Wo das Script Schwächen aufweist, ist die Besetzung der Rollen sehr stark – es wurden markante, klar unterscheidbare Sprecher ausgewählt, die allesamt ihre Sache routiniert gut machen. Zentral ist Klaus Dieter Klebsch, der den Erzähler spricht. Er dürfte vielen Deutschen als Synchronstimme von Alec Baldwin, Hugh Laurie (Dr. House) und anderen bekannt sein, doch er bringt auch einiges an Hörspielerfahrung mit; so hat er etwa Frankensteins Monster in der Titania Medien-Produktion gegeben, Auftritte in Faith – The Van Helsing Chronicles oder Dorian Hunter gehabt. Ebenso wichtig sind die etwas eigentümlich besetzten Rollen der Top-Agenten, denn Christina Pappert (Morgrave) und Thomas Karallus (Rawleigh) kennen einander nicht nur aus Maritim-Produktionen wie der Sherlock Holmes- oder der Expedition Ikarus-Reihe sowie Produktionen aus anderen Häusern wie die Peter Lundt-Reihe, sondern dürften Comedy-Freunden auch als streitbares Ehepaar aus King of Queens bekannt sein: Pappert synchronisiert Leah Remini (Carrie Hefferman) und Karallus Kevin James (Doug Hefferman). Ihre Leistung wird davon jedoch nicht beeinträchtigt – nur den hartgesottensten Fans von Doug & Carrie dürfte das Paar vor dem inneren Auge erscheinen. Nicht ganz so wichtig, aber ebenfalls wieder auftretende Figuren sind Desmond und Mr. Baker, die beiden Verschwörer. Desmond wird von Wolfgang Condrus gesprochen, den man vielleicht in Emil und die Detektive gesehen, bestimmt aber als Synchronstimme von Hugo Weaving (Elrond in Der Herr der Ringe) gehört hat; Condrus ist ein sehr erfahrener Synchronsprecher und sicherlich auch für die meisten Hörspielfans kein unbekannter – er hatte neben Auftritten in Sherlock Holmes- oder Die drei ??? -Hörspielen einige weitere Sprechrollen. Mr. Baker wird von Andreas Borcherding die Stimme verliehen; der Schauspieler ist in verschiedenen deutschen Filmen wie Die unendliche Geschichte II oder Der Baader Meinhof Komplex zu sehen. In Sachen Hörspiel hat er vor allem Rollen in Maritim-Produktionen wie Dark Trace oder Sherlock Holmes erhalten.

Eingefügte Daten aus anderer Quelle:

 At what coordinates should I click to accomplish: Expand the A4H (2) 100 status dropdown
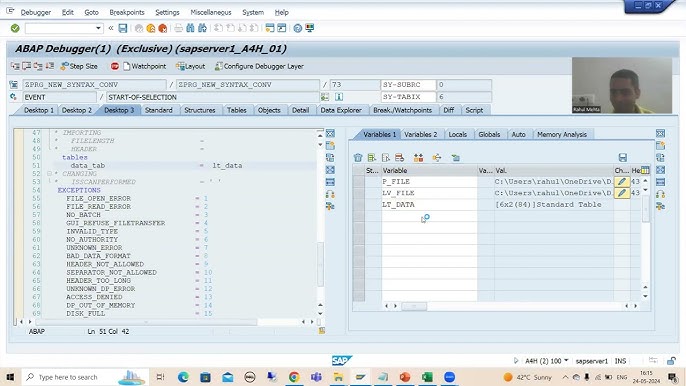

Der Rest der Inszenierung ist ähnlich gut gelungen wie die Sprecherleistungen: Musikalisch lehnt man sich bei der Signaturmelodie eng an die Titelmelodie der Serie Akte-X, sonst wird sehr auf schnelle E-Gitarren-Riffs gesetzt. Der Einsatz der Musikstücke ist gezielt und wird zumeist als Überleitung genutzt. Anders ist der Einsatz der Geräusche: Es sind fast permanent Töne im Hintergrund zu hören, die zur Unterstreichung der Szene oder der Aktionen – bisweilen auch zur Darstellung der Aktionen – zu hören. Die Kombination von Erzähler, Figurenrede und Geräuschen sorgt dafür, dass der Hörer immer weiß, was gerade geschieht, ohne dass der Erzähler andauernd reden oder die Figuren seltsame Kommentare abgeben würden – sehr geschickt.
Fazit:
Auf einer Karibikinsel ereignet sich Unheimliches, doch bevor die Geheimorganisation Trinity sich darum kümmern kann, müssen erst die Top-Agenten Morgrave und Rawleigh "reanimiert" werden, was mit erheblichen Komplikationen verbunden ist. Herz aus Eis ist eine sich eng an die Fernsehserie Akte-X anlehnende Mischung aus Mystery- und Actiongeschichte, doch die Rätselelemente funktionieren aufgrund vieler Unachtsamkeiten im Script und überzogenem Pathos nicht sonderlich gut; gut dagegen sind die Sprecher und die restliche Inszenierung – eine durchwachsene Reihe, die allerdings das Potential hat eine actionreichere Konkurrenz für Gabriel Burns – oder eine paranormale Konkurrenz für John Sinclair zu werden.